Due to delays by its Chinese partner APEC with sending a promised loan, Irish Providence Resources is working to raise about $3.76 million amid an urgent need for additional working capital. 

Providence said on Thursday it had conditionally raised approximately $3.76 million (before expenses) through the proposed issue of 59,765,890 new ordinary shares in the company to institutional and other investors at a price of £0.051 ($0.063) per placing share.

The placing price represents a discount of approximately 7.3 percent to the closing price of £0.055 per existing ordinary share on September 10, 2019.

According to the company, the need for the placing arises from the ongoing delays to the receipt of the $9 million loan advance due to the company from APEC Energy Enterprises under the updated farm-out agreement between the two companies.

On June 5, 2019, the company announced that it had agreed on certain amendments to the updated farm-out with APEC and Lansdowne, including a revised backstop date for receipt of the APEC loan amount to June 14, 2019, which was subsequently extended through various announced extensions to September 30, 2019.

As at the close of business on September 11, 2019, the APEC loan amount had not been received by the company.

Meanwhile, the survey over Providence-operated Barryroe license has already started, and the first location has already been completed with the second one in progress.

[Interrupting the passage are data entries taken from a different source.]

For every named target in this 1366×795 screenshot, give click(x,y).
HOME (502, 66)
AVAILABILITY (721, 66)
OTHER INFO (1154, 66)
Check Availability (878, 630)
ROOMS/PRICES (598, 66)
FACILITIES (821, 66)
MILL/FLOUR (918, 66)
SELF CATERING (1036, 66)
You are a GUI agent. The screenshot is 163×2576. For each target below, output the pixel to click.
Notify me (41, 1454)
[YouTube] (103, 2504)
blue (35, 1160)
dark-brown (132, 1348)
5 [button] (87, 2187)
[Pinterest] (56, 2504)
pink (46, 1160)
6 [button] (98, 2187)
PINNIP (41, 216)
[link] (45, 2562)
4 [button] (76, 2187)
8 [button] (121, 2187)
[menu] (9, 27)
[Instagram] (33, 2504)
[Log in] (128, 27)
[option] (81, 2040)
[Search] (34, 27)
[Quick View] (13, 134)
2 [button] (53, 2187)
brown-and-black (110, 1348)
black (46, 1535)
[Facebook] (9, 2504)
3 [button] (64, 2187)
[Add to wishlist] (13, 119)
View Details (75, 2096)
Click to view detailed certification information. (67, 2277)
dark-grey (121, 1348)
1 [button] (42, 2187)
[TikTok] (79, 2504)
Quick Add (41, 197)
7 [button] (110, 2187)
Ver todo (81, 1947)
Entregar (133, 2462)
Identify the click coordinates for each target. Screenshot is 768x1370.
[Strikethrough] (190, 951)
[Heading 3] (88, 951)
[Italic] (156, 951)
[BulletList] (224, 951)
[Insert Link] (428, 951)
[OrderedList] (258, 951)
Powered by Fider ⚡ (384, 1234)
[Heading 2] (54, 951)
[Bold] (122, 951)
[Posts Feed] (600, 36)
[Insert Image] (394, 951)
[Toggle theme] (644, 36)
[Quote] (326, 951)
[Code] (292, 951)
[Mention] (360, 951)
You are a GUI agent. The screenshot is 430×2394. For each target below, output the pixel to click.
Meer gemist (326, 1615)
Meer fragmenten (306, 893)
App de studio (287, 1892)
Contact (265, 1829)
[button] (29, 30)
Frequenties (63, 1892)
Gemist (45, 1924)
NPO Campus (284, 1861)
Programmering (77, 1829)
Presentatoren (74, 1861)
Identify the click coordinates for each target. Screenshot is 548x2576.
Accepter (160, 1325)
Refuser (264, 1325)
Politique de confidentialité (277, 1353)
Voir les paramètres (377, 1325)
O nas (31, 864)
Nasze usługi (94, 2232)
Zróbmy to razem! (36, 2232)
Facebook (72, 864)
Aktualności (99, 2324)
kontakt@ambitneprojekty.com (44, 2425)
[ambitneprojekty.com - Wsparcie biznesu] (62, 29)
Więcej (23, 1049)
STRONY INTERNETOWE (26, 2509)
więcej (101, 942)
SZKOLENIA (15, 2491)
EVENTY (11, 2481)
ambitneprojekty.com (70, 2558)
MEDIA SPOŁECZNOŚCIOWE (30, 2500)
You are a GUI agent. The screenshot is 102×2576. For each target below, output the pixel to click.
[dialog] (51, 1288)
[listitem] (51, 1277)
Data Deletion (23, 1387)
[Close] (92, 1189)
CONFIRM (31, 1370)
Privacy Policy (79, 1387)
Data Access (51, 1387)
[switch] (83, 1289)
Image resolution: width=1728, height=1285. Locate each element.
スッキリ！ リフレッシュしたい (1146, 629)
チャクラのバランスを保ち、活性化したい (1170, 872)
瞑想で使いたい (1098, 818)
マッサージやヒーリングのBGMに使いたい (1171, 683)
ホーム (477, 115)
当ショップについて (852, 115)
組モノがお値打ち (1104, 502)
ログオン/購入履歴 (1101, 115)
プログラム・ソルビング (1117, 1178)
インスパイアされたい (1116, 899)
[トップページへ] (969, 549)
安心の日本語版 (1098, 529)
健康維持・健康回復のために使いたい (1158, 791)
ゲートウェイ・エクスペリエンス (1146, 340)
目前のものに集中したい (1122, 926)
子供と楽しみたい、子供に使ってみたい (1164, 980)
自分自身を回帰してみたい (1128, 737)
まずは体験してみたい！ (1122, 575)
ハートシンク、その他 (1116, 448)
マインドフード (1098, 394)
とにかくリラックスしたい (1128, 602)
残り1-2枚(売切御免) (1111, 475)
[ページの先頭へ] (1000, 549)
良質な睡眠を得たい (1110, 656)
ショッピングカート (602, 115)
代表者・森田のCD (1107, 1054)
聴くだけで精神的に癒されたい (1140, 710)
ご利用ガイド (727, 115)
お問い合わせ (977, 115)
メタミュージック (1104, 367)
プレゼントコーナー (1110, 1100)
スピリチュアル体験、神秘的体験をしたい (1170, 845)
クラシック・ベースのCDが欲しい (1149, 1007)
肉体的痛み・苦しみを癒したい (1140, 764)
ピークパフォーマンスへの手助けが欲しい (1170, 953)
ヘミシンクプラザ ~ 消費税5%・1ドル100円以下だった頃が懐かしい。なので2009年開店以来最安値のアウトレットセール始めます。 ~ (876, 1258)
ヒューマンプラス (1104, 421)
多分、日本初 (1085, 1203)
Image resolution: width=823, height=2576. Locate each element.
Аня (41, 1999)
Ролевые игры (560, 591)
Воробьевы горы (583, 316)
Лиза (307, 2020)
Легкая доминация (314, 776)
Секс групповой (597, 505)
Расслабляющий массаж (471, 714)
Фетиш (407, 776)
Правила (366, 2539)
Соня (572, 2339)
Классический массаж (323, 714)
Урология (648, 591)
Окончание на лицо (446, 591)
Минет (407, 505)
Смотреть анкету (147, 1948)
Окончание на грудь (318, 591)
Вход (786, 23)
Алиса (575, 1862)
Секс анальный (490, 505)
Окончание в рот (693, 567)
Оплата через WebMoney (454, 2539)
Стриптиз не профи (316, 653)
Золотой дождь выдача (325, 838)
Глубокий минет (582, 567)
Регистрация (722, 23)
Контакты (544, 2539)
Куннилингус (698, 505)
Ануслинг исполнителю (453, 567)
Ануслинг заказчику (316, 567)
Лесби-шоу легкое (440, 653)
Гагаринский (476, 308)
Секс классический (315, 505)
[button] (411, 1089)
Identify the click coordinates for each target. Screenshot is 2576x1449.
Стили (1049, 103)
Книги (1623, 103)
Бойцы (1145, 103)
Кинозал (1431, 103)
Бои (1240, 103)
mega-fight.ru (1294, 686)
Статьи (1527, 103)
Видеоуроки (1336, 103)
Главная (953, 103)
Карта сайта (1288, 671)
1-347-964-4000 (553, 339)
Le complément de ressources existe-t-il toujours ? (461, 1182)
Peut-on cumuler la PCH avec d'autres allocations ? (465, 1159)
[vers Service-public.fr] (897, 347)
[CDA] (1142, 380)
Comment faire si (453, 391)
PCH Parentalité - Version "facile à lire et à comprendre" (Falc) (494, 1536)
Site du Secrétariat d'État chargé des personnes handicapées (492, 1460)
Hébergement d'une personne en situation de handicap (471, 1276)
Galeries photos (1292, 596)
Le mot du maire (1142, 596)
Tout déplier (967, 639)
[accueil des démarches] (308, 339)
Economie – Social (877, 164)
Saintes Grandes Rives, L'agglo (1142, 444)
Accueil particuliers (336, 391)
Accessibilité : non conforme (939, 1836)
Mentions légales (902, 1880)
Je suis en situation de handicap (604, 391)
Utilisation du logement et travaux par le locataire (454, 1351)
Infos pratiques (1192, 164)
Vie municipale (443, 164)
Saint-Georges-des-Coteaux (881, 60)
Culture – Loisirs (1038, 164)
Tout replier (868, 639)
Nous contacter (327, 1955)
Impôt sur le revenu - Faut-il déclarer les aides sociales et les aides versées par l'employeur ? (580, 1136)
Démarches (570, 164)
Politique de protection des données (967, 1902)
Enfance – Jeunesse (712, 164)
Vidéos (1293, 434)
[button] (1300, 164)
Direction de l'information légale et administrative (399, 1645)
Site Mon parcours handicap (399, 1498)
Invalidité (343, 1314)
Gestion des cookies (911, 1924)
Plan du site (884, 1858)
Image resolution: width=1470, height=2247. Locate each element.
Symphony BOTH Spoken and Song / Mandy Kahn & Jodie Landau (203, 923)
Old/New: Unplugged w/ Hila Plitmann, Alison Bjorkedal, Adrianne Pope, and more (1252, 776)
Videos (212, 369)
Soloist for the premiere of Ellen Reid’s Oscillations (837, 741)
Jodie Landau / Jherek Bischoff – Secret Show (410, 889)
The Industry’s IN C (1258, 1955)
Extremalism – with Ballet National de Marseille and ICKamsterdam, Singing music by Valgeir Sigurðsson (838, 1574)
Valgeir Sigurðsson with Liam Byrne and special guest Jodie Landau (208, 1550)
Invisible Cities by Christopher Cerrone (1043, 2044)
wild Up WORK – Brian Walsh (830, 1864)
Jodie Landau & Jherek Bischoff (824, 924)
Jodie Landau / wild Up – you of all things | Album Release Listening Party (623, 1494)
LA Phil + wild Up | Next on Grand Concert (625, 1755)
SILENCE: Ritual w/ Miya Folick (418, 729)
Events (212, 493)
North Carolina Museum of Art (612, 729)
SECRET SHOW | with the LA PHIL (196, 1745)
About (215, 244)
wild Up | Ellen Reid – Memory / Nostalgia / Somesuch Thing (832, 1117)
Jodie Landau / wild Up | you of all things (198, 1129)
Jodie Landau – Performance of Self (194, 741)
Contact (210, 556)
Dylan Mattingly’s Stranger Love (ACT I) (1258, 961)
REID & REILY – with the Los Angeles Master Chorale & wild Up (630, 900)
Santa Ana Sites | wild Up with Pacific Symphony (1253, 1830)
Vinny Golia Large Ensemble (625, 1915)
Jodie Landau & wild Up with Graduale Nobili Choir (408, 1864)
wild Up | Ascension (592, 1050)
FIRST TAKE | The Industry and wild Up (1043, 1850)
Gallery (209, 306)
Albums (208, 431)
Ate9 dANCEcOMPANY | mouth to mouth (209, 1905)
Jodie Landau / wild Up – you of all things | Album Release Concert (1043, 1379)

As a result of the non-receipt of the APEC loan and in light of the company’s working capital position, the funding required for the Barryroe site survey and the company’s business re-engineering program, the company has an urgent need for additional working capital, Providence noted.

The placing is conditional upon, among other things, the passing of the resolution by shareholders at the extraordinary general meeting of the company to be held on September 30, 2019.


A going concern compromised without placing


If the company does not receive the proceeds of the placing, the company’s ability to continue as a going concern will be compromised.

As a result, the company is likely to be unable to complete the Barryroe site survey, implement the business re-engineering programme, fulfil any of its exploration, appraisal and development programs or meet its work commitments under existing licenses. Failure to do so could result in the premature termination, suspension or withdrawal of the company’s licenses.

The company would in such circumstances have to attempt to seek alternative forms of finance and undertake other activities such as delaying or reducing capital expenditure as a matter of urgency.

There is a substantial risk that the company would be unable to secure alternative forms of finance at all or on commercially acceptable terms. If the company was unable to secure alternative forms of finance at all or on commercially acceptable terms, this would have a material adverse effect on the company’s ability to operate on a going concern basis.

The proceeds of the placing will be used principally to fund the costs associated with the re-engineering of the company’s business model; to fund the balance of the costs associated with the acquisition of the site survey at Barryroe; and to fund general working capital to cover general, administrative and license operating costs for the period to the beginning of February 2020, including expenses incurred by the company in connection with the placing.

The proceeds of the placing will only provide working capital in respect of general, administrative, and license operating costs for the period to the beginning of February 2020. Accordingly, the board is currently undertaking a strategic review of the options available to the company on future financing alternatives to finance future working capital obligations beyond that date.

The placing shares represent approximately 10 percent of the number of ordinary shares of the company.